A Chanel Depois de Karl Lagerfeld É Feita de Logomania, Laços e Camélias

A coleção Cruise foi a primeira desenhada por Virginie Viard. Por: Margarida Brito Paes -- Imagens: © Gtresonline

Esta sexta-feira, 3 de maio, o Grand Palais recebeu a coleção Cruise da Chanel. O cenário escolhido foi uma estação de comboios megalómana, bem ao estilo de Karl Lagerfeld, falecido a 19 de fevereiro. No entanto, ainda que a lembrança do Kaiser, bem como o seu traço, esteja em todo o lado, esta coleção todos os olhos estava postos em Virginie Viard.

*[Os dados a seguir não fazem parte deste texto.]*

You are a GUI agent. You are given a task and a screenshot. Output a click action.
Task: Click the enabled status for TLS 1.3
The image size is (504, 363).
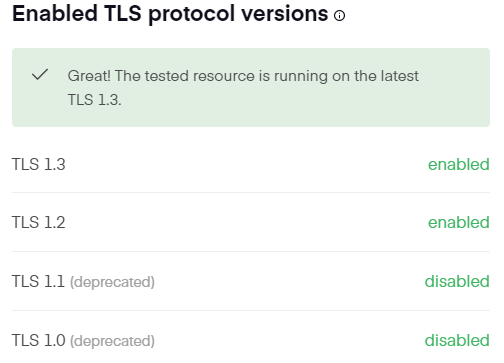tap(459, 164)
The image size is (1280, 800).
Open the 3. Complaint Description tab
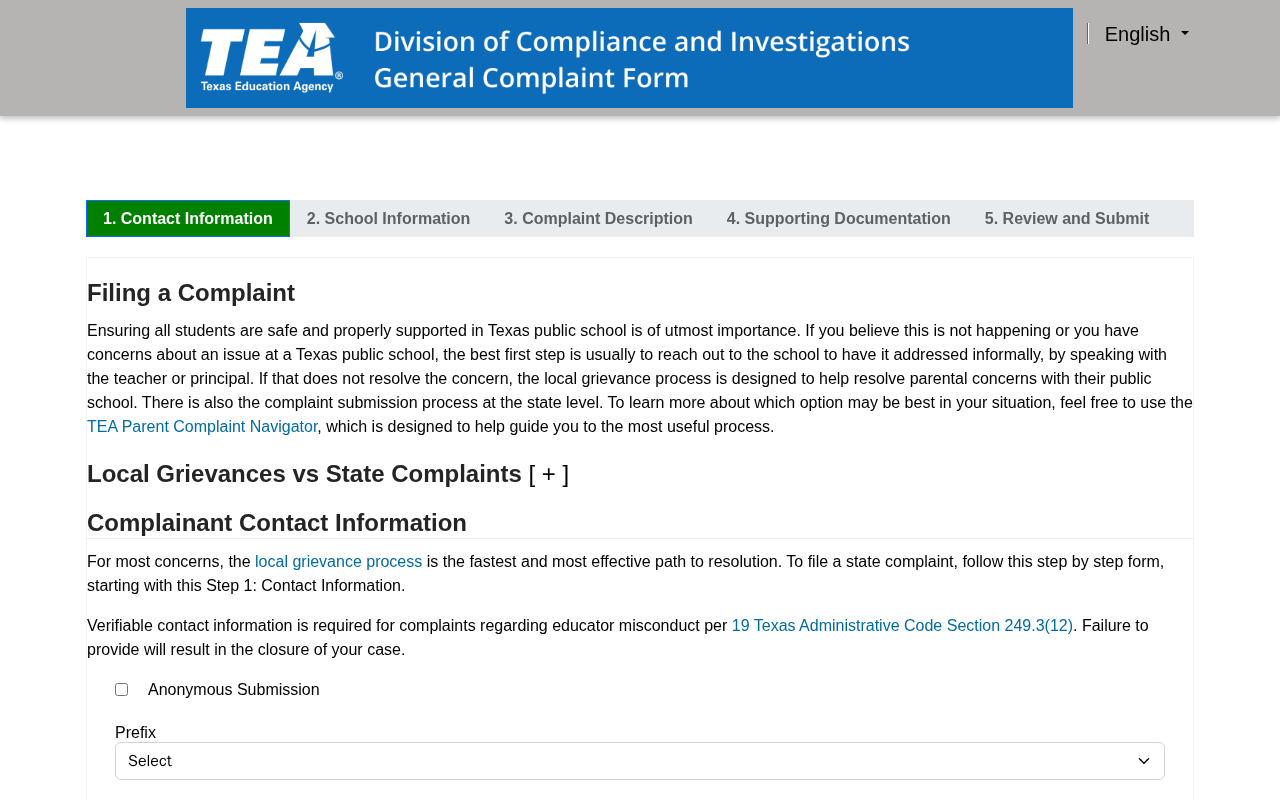[598, 219]
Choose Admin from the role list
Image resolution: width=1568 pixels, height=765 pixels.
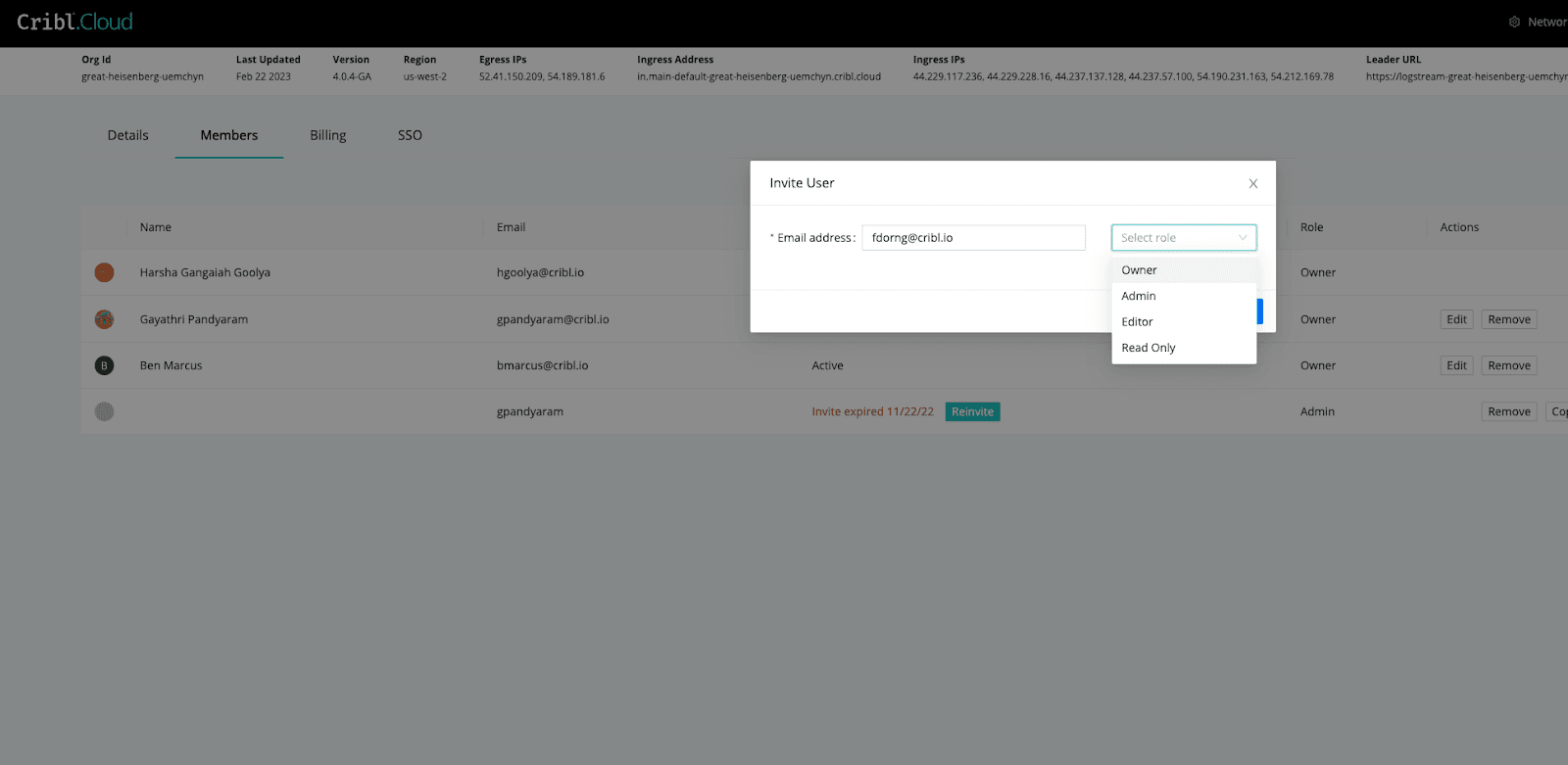[x=1139, y=296]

Esta foi a coleção de estreia de Viard enquanto Diretora Criativa da Chanel, e por isso, a expectativa era alta e a curiosidade enorme. O que vimos desfilar foram uma série de reverências ao trabalho de Lagerfeld e a recuperação de algumas silhuetas. Mas este não foi um simples remake, esta coleção tem um cunho mais Rock and Roll, é menos Lady Like e procura uma atitude mais irreverente. A coleção Cruise da Chanel é para mulheres que não têm medo de não estar perfeitas.

O melhor foi mesmo o início 

Os primeiros seis coordenados são os que mais têm o cunho de Viard, e os mais interessantes. A culpa é dos casacos encerados, camisas brancas e calças largas. Mas não foi esta a linha que a coleção seguiu, nem esta nem nenhuma na realidade. O desfile foi bastante heterogéneo  e por isso não conseguiu contar uma história, precisamente por ter muitas referências distintas. Não faltaram as riscas, os casacos com bolsos e os decotes desportivos. Também as camélias que Coco tanto gostava e os laços – que Karl punha na passadeira vermelha como ninguém- marcaram presença.

Chanel Cruise 2020

Virgine trouxe ainda a logomania para a passerelle e utilizou renda, um tecido que Karl não utilizava muito. Como não podia deixar de ser, não faltaram os tweeds, as lantejoulas em detalhes e as correntes.

São de notar também as peças em ganga, que podem ser um dos caminhos que Viard irá explorar mais a fundo nas próximas coleções. Pelo menos gostaríamos que fosse. A coleção Cruise é tão diversa e com tantas referências que é difícil perceber o a caminho que a Chanel depois de Karl poderá tomar. Ainda assim, tendo em conta as referências mais utilitárias dos primeiros coordenados, o trabalho com as gangas e o espírito rock de algumas peças, é possível que a Chanel de Virginie seja mais depurada e moderna, sem perder a atitude forte, que a de Karl Lagerfeld. Estamos a fazer figas por isso.